Copy word for word the lines of the listing starting at the line that contains "Given: Decrease size" and ending after the line that contains "pyautogui.click(x=278, y=83)", including both of those lines. Leave out the pictures.

Records for the exercise:
-*-*-
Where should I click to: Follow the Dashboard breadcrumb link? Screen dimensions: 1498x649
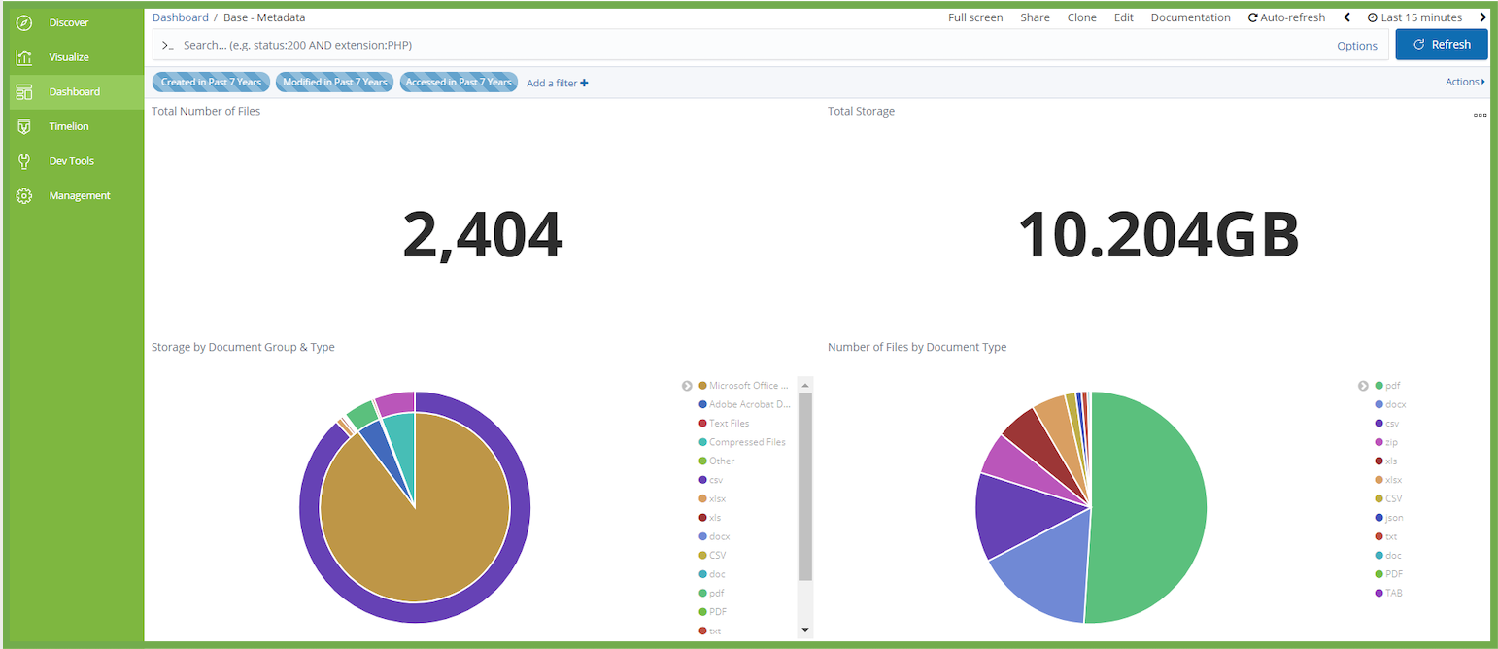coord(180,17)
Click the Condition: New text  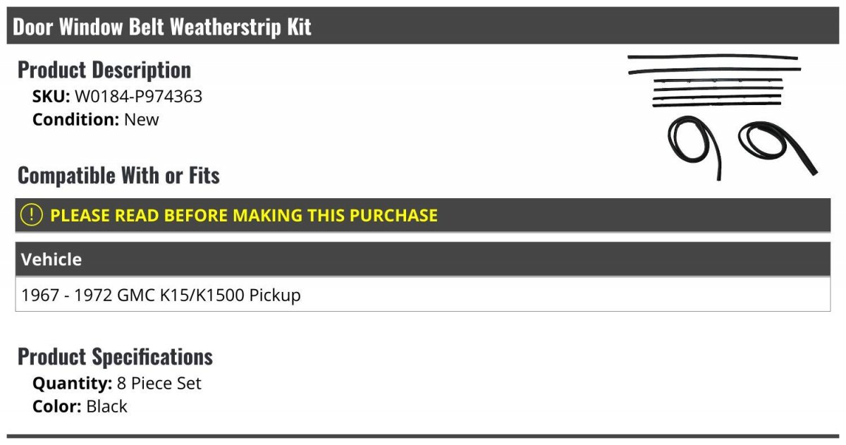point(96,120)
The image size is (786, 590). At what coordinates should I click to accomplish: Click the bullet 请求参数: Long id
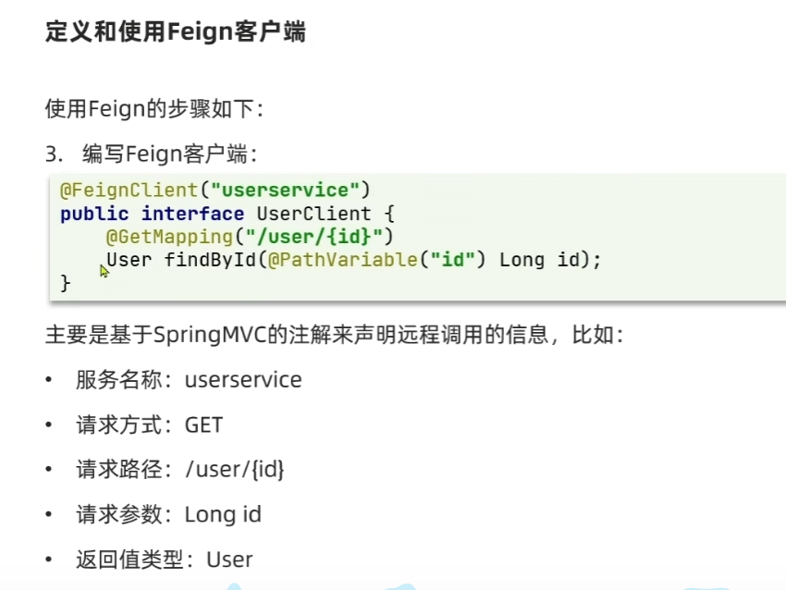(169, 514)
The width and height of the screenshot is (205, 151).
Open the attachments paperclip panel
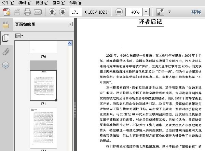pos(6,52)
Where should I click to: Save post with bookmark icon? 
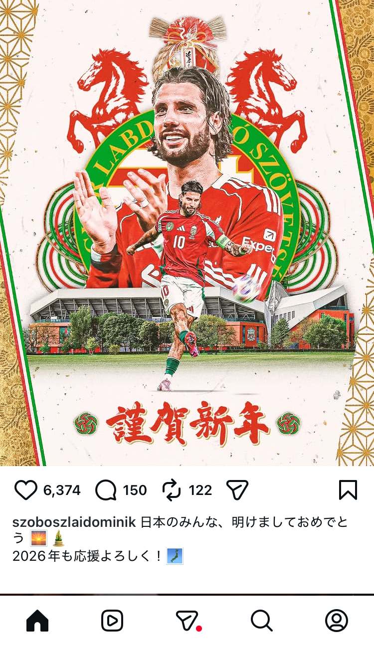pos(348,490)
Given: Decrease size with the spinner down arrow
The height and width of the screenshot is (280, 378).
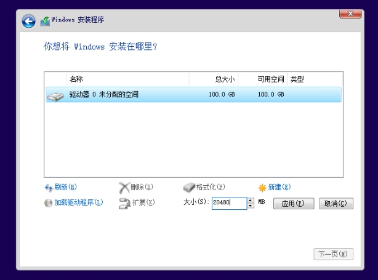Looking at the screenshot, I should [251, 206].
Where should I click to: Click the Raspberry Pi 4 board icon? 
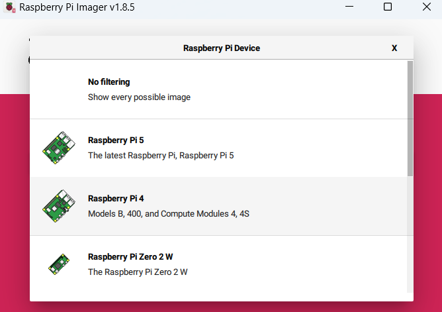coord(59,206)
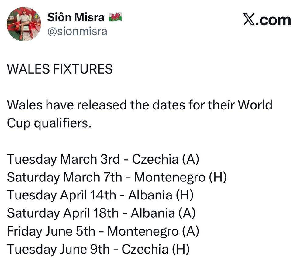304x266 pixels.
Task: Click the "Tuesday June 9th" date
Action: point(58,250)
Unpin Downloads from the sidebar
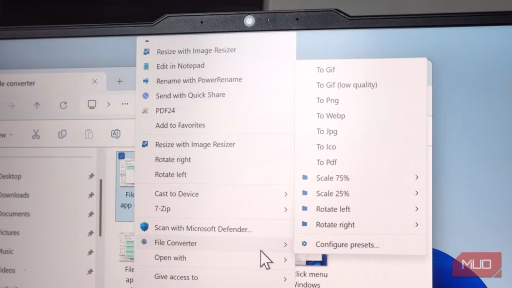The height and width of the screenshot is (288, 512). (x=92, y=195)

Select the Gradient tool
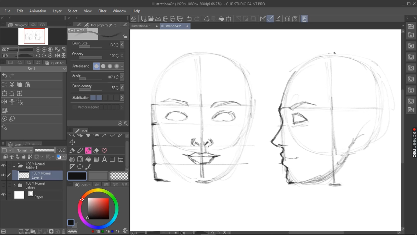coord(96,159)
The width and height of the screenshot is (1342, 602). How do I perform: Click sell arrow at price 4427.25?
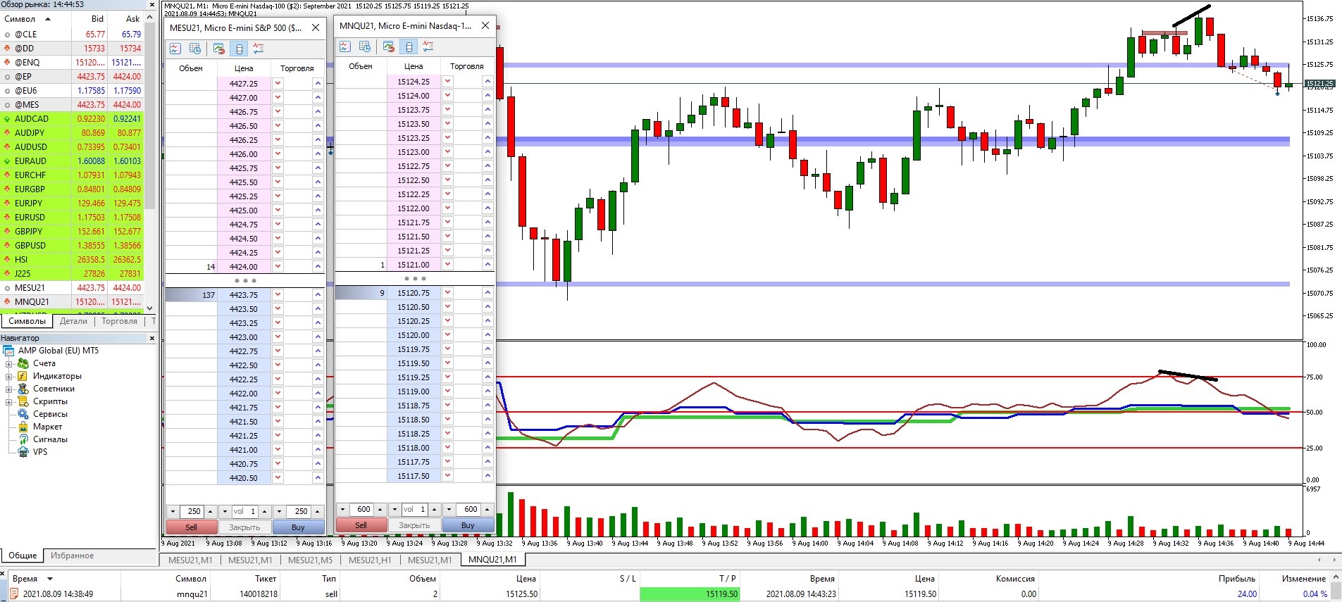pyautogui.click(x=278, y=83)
-*-*-
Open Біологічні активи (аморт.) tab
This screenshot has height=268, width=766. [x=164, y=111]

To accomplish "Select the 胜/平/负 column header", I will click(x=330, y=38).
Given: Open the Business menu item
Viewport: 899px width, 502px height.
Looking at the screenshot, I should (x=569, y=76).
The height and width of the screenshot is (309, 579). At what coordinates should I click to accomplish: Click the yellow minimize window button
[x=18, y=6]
-*-*-
Output below:
Given: Decrease size with the spinner down arrow
The height and width of the screenshot is (280, 378).
Looking at the screenshot, I should [251, 206].
Where should I click to: Click the Raspberry Pi 4 board icon? 
coord(59,206)
304x266 pixels.
Task: Click the "Tuesday June 9th" date
Action: point(58,250)
Unpin Downloads from the sidebar
The height and width of the screenshot is (288, 512). (x=92, y=195)

Select the Gradient tool
coord(96,159)
The width and height of the screenshot is (1342, 602). How do I perform: Click sell arrow at price 4427.25?
pyautogui.click(x=278, y=83)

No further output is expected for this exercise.